Data in this exercise ▸
▬▬▬

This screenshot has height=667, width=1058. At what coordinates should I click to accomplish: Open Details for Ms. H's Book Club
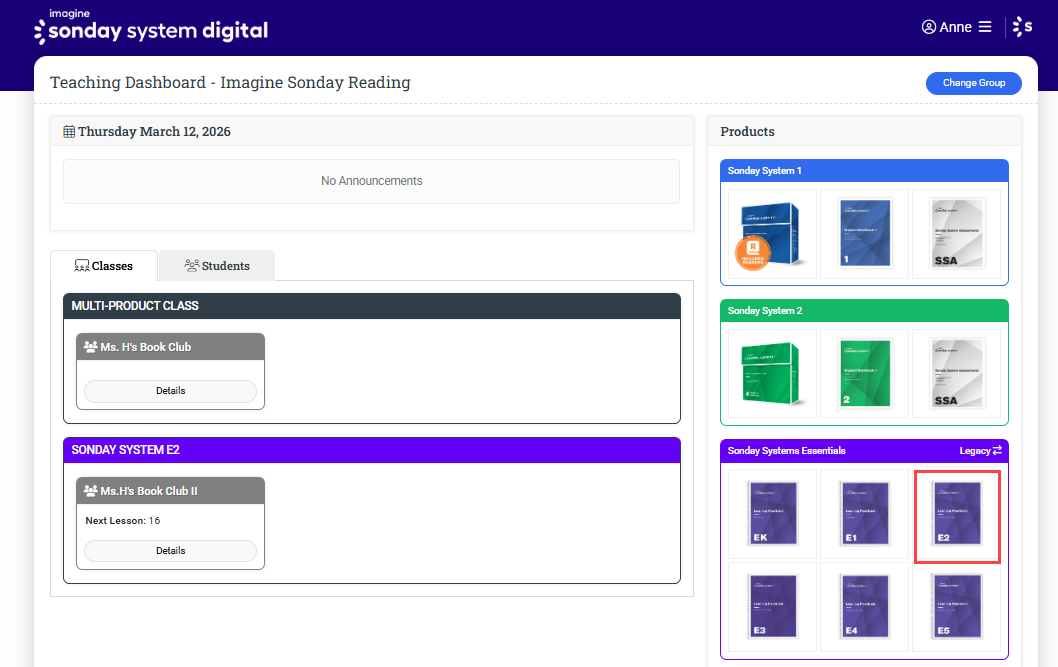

▬▬▬

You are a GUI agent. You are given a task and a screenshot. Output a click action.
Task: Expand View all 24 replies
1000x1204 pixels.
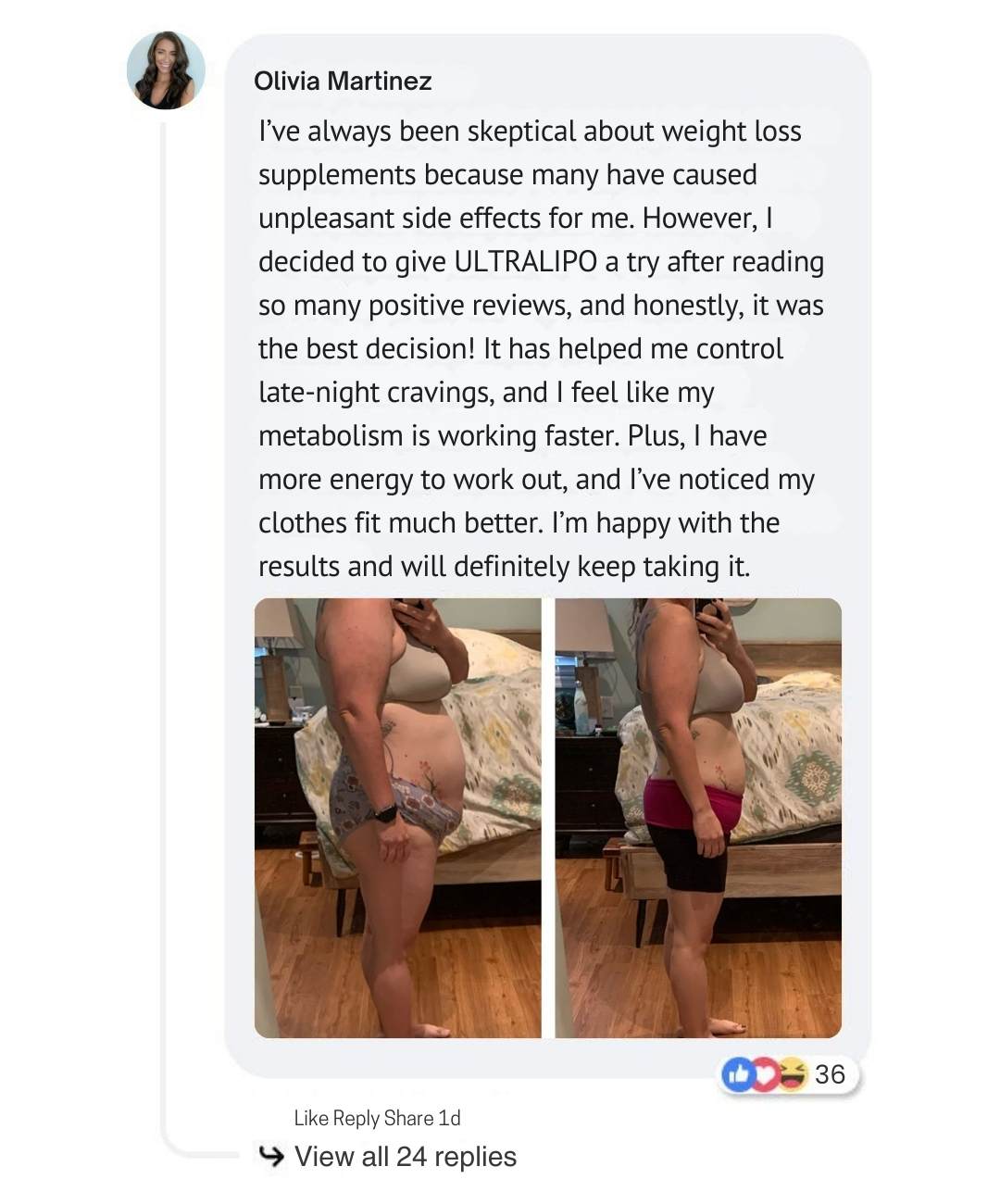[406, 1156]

▬▬▬

What to do ▸ Please copy every line in the entries where "screenshot" appears.

Your solution ▸
This screenshot has height=667, width=1058. At what coordinates should I click to accomplish: Open Details for Ms. H's Book Club
You are a GUI agent. You are given a task and a screenshot. Output a click action.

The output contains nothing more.